Entries on where items appear:
__________________________________________________
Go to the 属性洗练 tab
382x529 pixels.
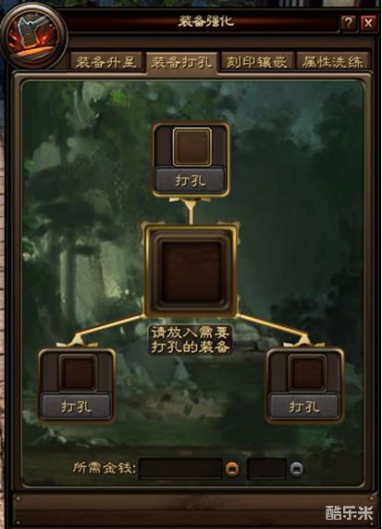pos(333,62)
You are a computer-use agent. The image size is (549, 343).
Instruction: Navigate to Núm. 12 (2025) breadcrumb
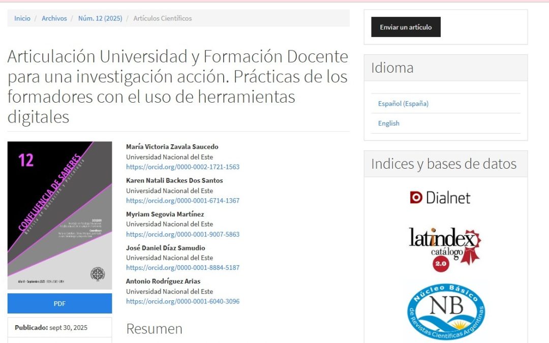100,18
__________________________________________________
AIM:
Return every line of the data above word for word, leaving out the pictures.

SOLVED PROBLEM:
Go to the 属性洗练 tab
382x529 pixels.
pos(333,62)
You are a computer-use agent. The image size is (549, 343).
Instruction: Navigate to Núm. 12 (2025) breadcrumb
100,18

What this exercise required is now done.